Ulrikes Kopf lag dicht neben dem seinen. Noch glänzten winzige Tropfen auf seiner kräftigen Stirn, und selbst jetzt, im Schlaf, wich die Anspannung nicht völlig aus seinen Zügen. Davon bemerkte Ulrike allerdings nichts, sie genoß einfach den Anblick des Mannes, den sie begehrt hatte wie noch keinen zuvor. Ganz natürlich mischte sich in ihr Glücksgefühl ein Hauch von Triumph.
Andreas arbeitete als Fernsehjournalist beim hiesigen Sender, in seinen Reportagen gab es mehr Fragen als Antworten, verbunden mit etwas, das als ernsthafte Ironie bezeichnet werden könnte.

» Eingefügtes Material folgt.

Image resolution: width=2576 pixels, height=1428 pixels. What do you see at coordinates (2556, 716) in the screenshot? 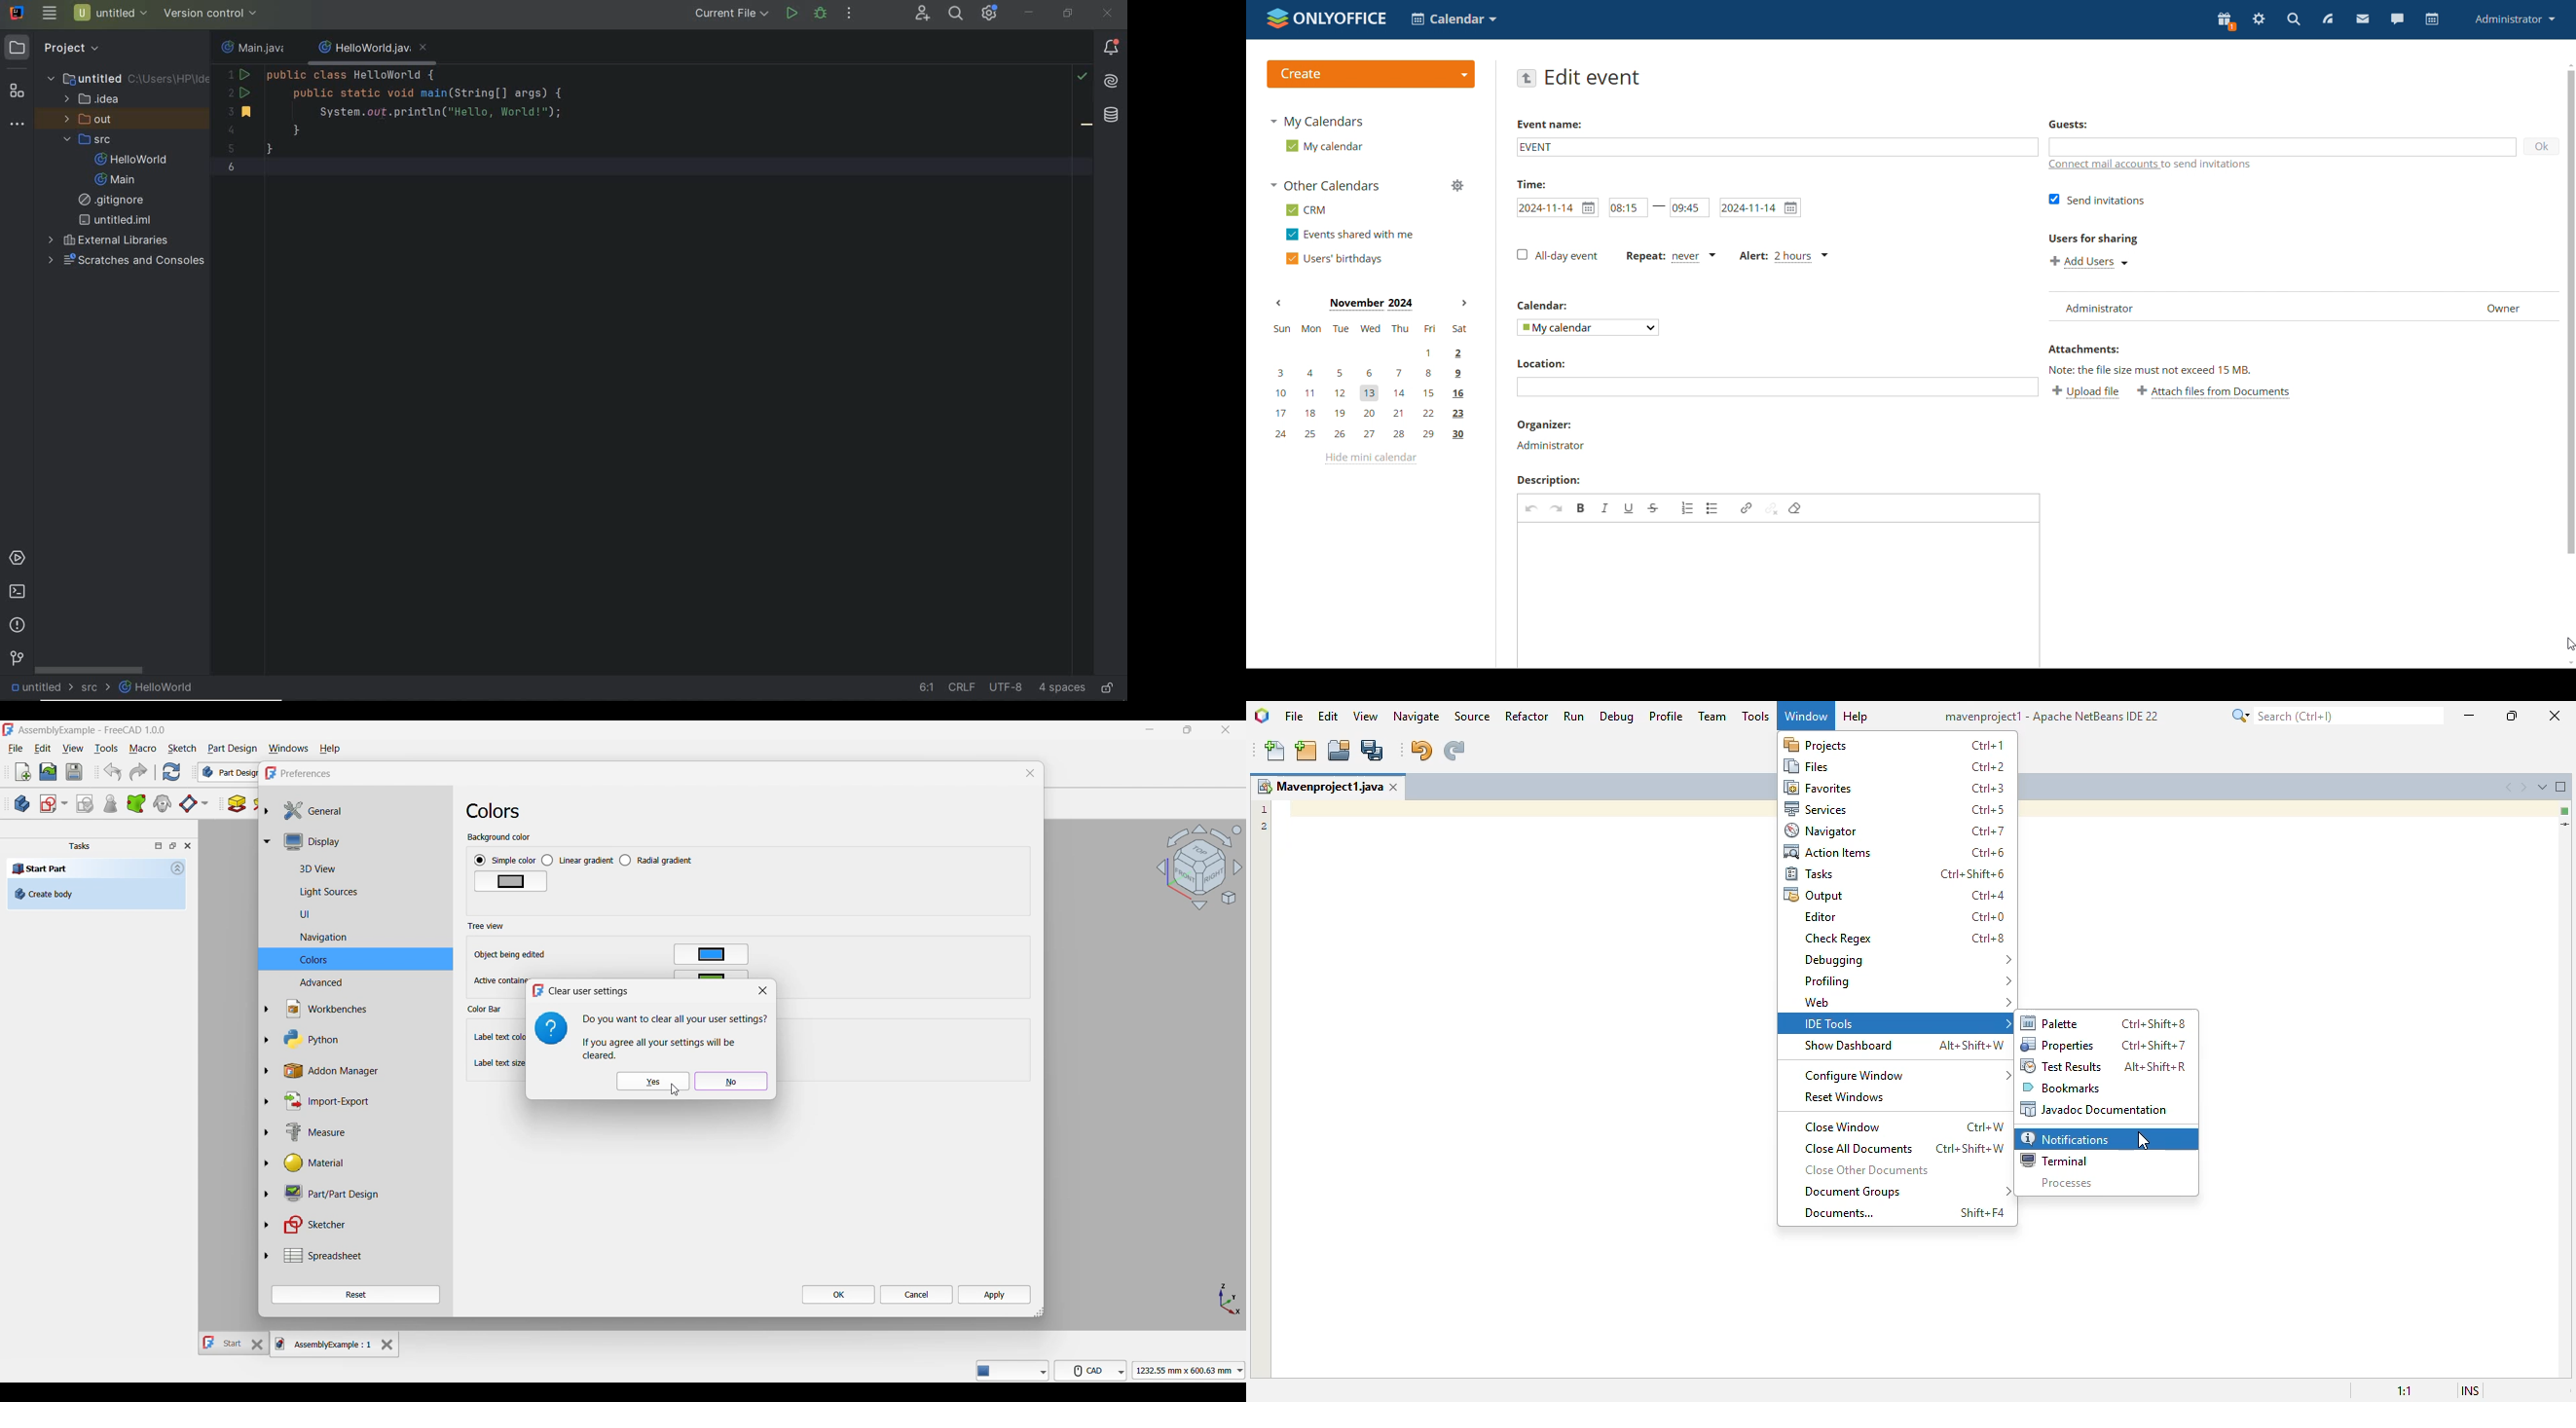
I see `close` at bounding box center [2556, 716].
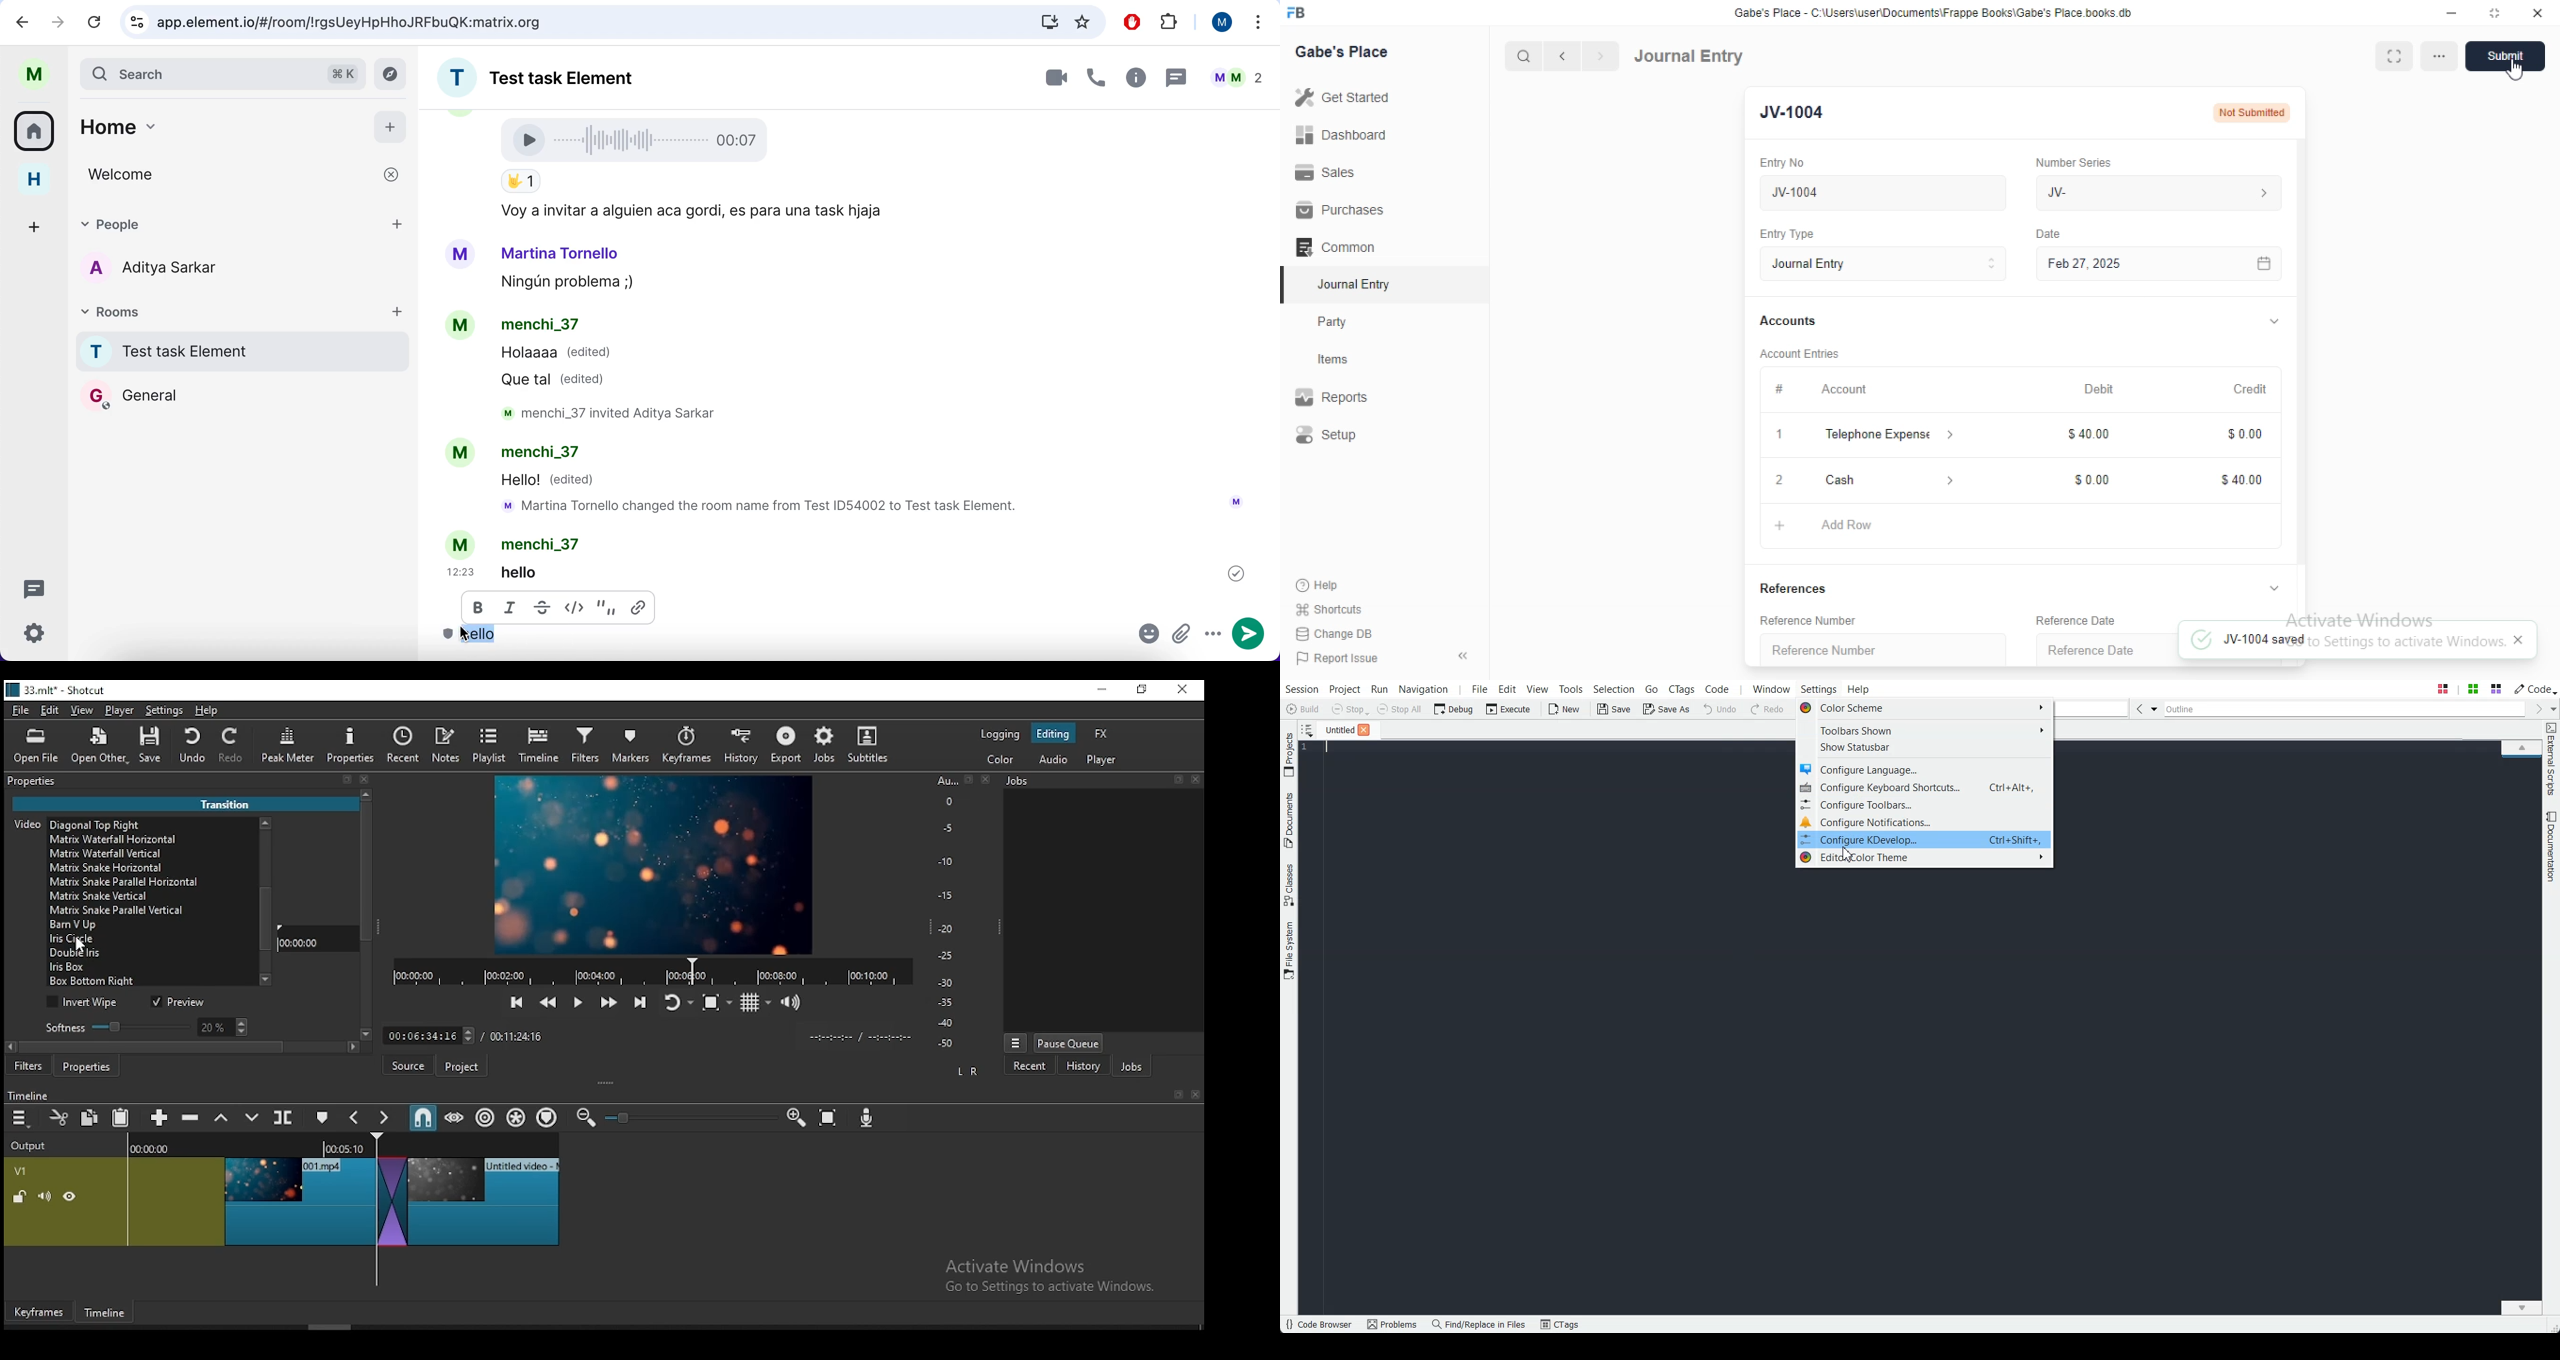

Auch überregionale Fernsehstationen hatten bereits auf seine Beiträge zurückgegriffen. Er war der beste hier, und er wußte das.
Anne Zander, die Chefin, hatte über Ulrikes ungläubiges Gesicht gelächelt, als sie ihr mitteilte, Andreas Herwig würde mit seinem Team kommen. Ulrike war Lehrerin an einer Grundschule, keiner gewöhnlichen Grundschule allerdings. Vor fast zwei Jahren war der Modellversuch zur Integration hochbegabter und behinderter Kinder gestartet. Die Reformpädagogen hatten es Ulrike angetan mit ihrem Blick vom Kind aus, doch Leistung sollte ebenfalls in der Schule gefordert werden, fand sie. So war ein Mischkonzept entstanden, das auch Andere zu überzeugen vermochte. Anne Zander, die kleine, unscheinbare Frau, hatte sich auf einen zähen Kampf mit Regionalschulamt und Kultusministerium eingestellt, der erstaunlicherweise nicht nötig gewesen war, die Türen standen offen.
Nach der Bestätigung ließen sich vier von Ulrikes 20 Kolleginnen in den Vorruhestand schicken, zwei weitere stellten Versetzungsanträge. Alle Anderen gaben sich in das Projekt hinein genau wie sie. Wesentlich zum Gelingen trug die Unterstützung der Eltern bei, die sich um die soziale Entwicklung ihrer Kinder in einer anderen staatlichen Schule gesorgt hätten.
Als er sie begrüßte, flatterte ihre Bauchdecke. Aufmerksamer heller Blick. Mit einer gewohnheitsmäßigen Bewegung durch das mittellange glatte Haar schuf sie Abstand, sie begann über ihre Arbeit zu sprechen.
Gemeinsam mit Anne Zander sah Ulrike den Bericht von Andreas Herwig über die Modellschule. Die beiden Frauen nickten einander zu, er hatte sie verstanden.
Einen Tag nach der Sendung rief er an. Ulrike hörte den Anrufbeantworter ab, seine sinnlich-weiche Stimme, die sie vorher nicht wirklich wahrgenommen hatte, weckte das Flattern in ihrem Bauch erneut, und es verließ sie nicht mehr.
Sie trafen sich zuerst in einem Café an der Elbe, das zweite Mal in seiner Dienstwohnung. Das zweite Mal? Ulrike kannte ihn schon immer, sie war sich ganz sicher.